[Dataset entries]
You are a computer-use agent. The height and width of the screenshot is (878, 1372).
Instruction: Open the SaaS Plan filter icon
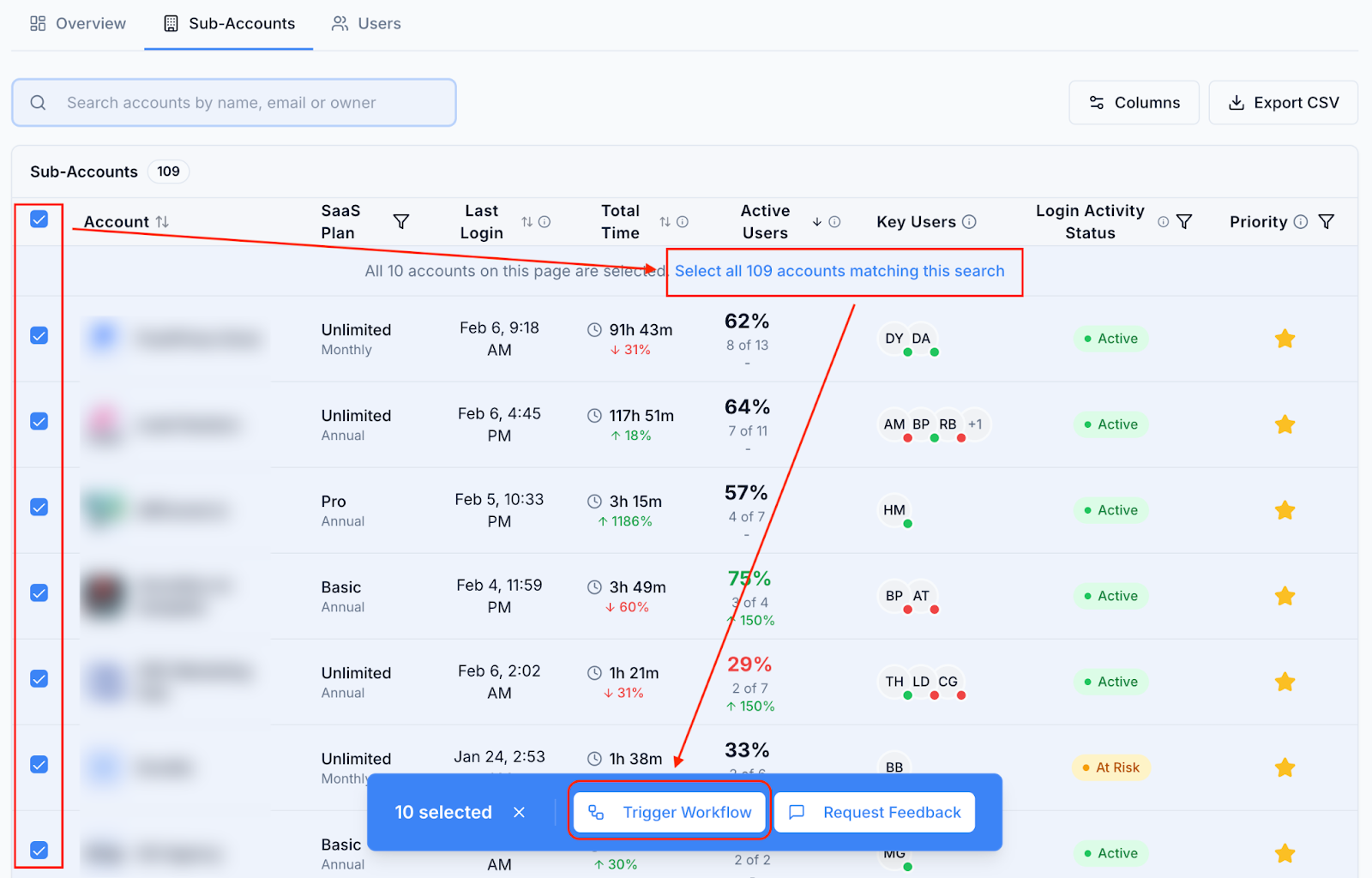[400, 221]
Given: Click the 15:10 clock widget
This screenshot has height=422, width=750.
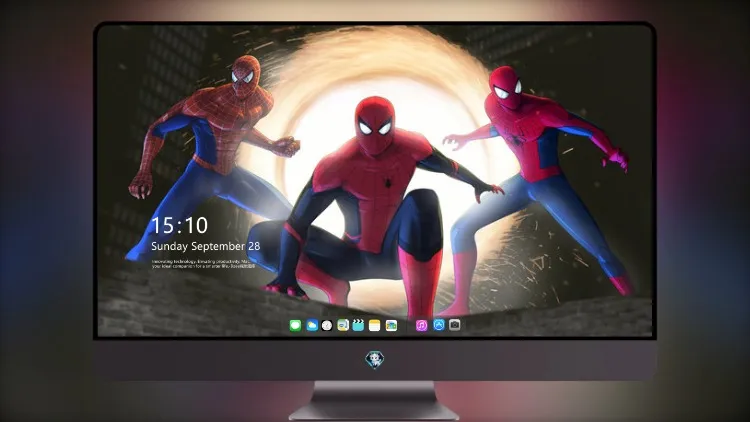Looking at the screenshot, I should (179, 225).
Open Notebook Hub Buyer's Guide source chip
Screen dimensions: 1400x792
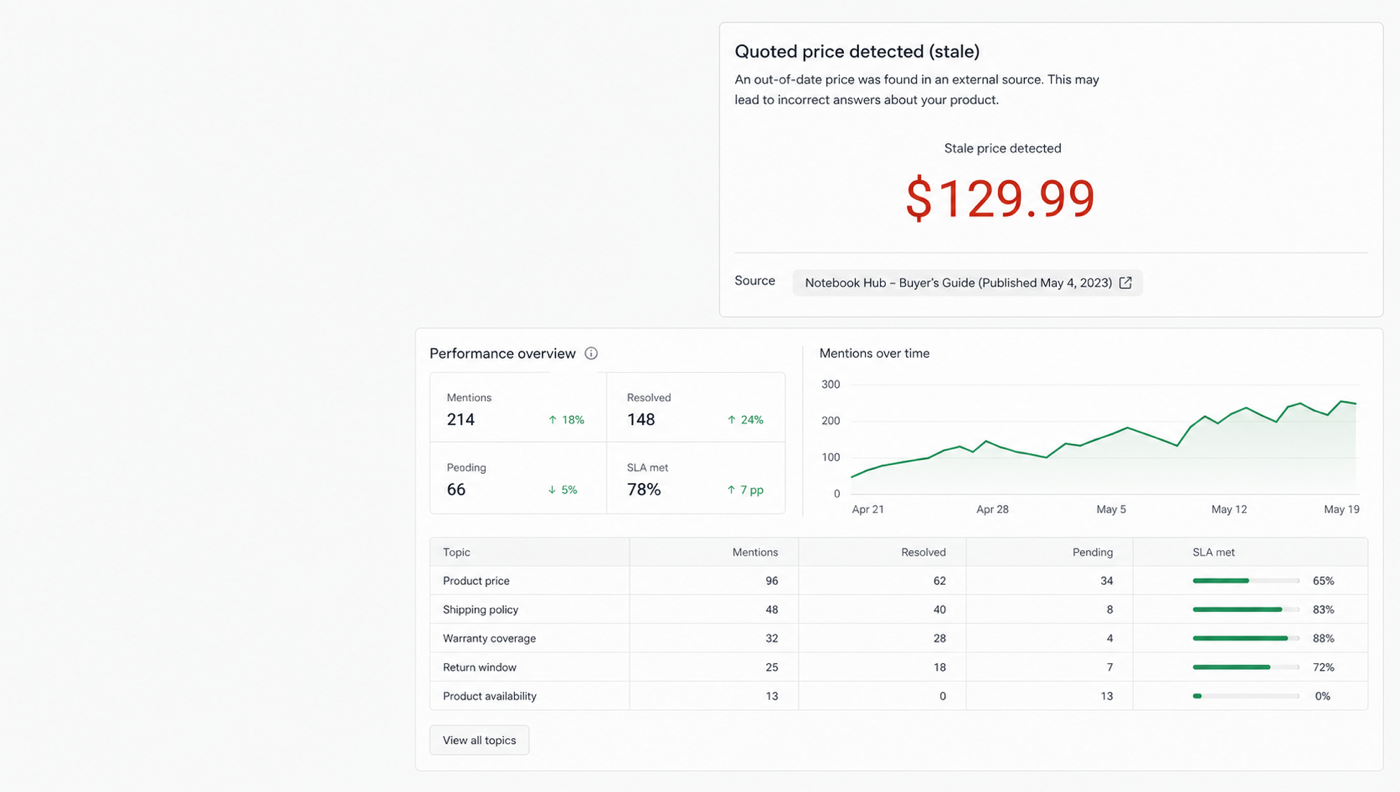[x=967, y=283]
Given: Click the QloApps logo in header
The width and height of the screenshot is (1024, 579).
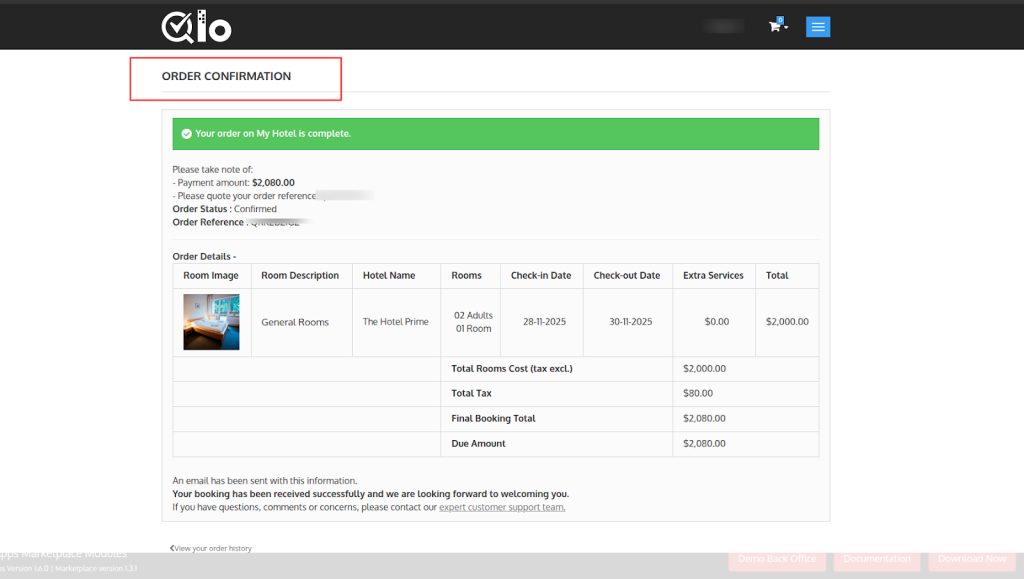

[WHAT THE TASK ASKS]
Find the string "Click" in the records, then copy each line where it occurs.

[TASK RESULT]
Given: Click the 15:10 clock widget
Given: Click the QloApps logo in header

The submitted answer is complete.